Mumsnet has not checked the qualifications of anyone posting here. If you need help urgently or expert advice, please see our domestic violence webguide and/or relationships webguide. Many Mumsnetters experiencing domestic abuse have found this thread helpful: Listen up, everybody

I just left my husband and now he has emptied our bank account

203 replies

Imi9 · 30/04/2021 20:59

My husband was at times borderline abusive towards me and was beginning to be towards our 3 year old daughter. I managed to gain the courage to leave him on Wednesday and I now me and my children (3 year old daughter and 1 year old son) are at my parents house. He has now emptied our joint account. I've tried calling and texting him about it and he won't answer. I am just not sure at all what to do. All our money was in there. I'm just in shock he has done that. Also I just have no idea what to do with myself now, I am a SAHM and have no source of income. My parents said they can support us in the short term but I'm just screwed. I had no idea how to try and get this sorted before and was really scared then but now I am even more panicky. I know I need to get a solicator but I just have no idea what to expect or what will happen.

OP posts:
StoneColdBitch · 02/05/2021 14:26

Bit surprised by the responses to this thread, many of which feel a bit unhelpful. If it's a joint account, either party is entitled to empty it, so it is absolutely not a criminal matter and the police won't intervene. Emptying the bank account on separation, alone, probably doesn't constitute financial abuse.

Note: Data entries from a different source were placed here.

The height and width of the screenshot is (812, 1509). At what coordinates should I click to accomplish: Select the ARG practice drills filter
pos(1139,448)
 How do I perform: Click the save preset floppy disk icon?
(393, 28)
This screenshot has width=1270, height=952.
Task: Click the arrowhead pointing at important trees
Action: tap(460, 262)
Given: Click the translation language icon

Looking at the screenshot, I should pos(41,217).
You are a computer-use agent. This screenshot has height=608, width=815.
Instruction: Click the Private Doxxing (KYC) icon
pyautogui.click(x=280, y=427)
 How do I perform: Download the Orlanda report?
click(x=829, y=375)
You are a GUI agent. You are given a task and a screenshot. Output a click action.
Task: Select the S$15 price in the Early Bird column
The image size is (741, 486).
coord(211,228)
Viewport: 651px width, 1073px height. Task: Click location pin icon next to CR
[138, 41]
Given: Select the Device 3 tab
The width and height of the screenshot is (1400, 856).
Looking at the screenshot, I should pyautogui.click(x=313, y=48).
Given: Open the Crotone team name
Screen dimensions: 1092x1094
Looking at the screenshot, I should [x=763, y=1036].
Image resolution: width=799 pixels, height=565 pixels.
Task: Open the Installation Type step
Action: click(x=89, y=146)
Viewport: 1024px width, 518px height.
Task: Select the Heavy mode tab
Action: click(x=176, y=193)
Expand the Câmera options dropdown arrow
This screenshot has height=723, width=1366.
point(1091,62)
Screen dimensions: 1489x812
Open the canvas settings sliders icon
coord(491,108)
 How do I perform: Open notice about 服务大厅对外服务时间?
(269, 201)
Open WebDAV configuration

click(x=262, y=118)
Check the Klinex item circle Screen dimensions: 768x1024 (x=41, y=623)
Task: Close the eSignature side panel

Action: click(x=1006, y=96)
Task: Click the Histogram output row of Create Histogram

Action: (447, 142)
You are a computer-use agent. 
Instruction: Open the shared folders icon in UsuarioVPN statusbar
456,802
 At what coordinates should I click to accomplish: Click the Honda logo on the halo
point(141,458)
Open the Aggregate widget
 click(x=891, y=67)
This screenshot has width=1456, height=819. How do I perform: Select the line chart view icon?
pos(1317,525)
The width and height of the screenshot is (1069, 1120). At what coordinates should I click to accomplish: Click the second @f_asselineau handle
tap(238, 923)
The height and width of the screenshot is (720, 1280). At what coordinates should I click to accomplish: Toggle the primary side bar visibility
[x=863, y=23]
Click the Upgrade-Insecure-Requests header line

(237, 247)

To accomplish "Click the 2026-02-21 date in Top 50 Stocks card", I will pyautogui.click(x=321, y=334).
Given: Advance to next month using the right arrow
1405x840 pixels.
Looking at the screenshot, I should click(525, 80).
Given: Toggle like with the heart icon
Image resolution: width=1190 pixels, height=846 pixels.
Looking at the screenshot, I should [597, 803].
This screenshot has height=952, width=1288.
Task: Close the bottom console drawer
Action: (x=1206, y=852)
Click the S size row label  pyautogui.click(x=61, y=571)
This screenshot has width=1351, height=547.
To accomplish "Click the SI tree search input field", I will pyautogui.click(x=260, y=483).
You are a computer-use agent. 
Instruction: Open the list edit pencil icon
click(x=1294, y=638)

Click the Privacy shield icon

From what OP has said, her STBXH shouted at their child, and OP feels this constitutes abuse. I wonder if ex may be able to frame it as different approaches to parenting and discipline, rather than abuse. Unless I've missed something in OP's posts - apologies if so - I'm not sure OP will succeed in requesting all contact to be supervised long term.

If I were OP I would worry ex may turn the tables and make allegations of parental alienation.

On a practical level, I don't think OP would be wise to try and get her STBXH arrested for this supposed financial abuse (which I don't see evidence of in these posts) - if he is currently a high earner, she is likely to end up better off long-term if her ex doesn't get a criminal record and continues to earn well.

Mix56 · 02/05/2021 14:59

"If I were OP I would worry ex may turn the tables and make allegations of parental alienation."

Indeed, you will need to ask SHL, about the best way to precede.
Judges dont take it well when one parent "kidnaps" the DC.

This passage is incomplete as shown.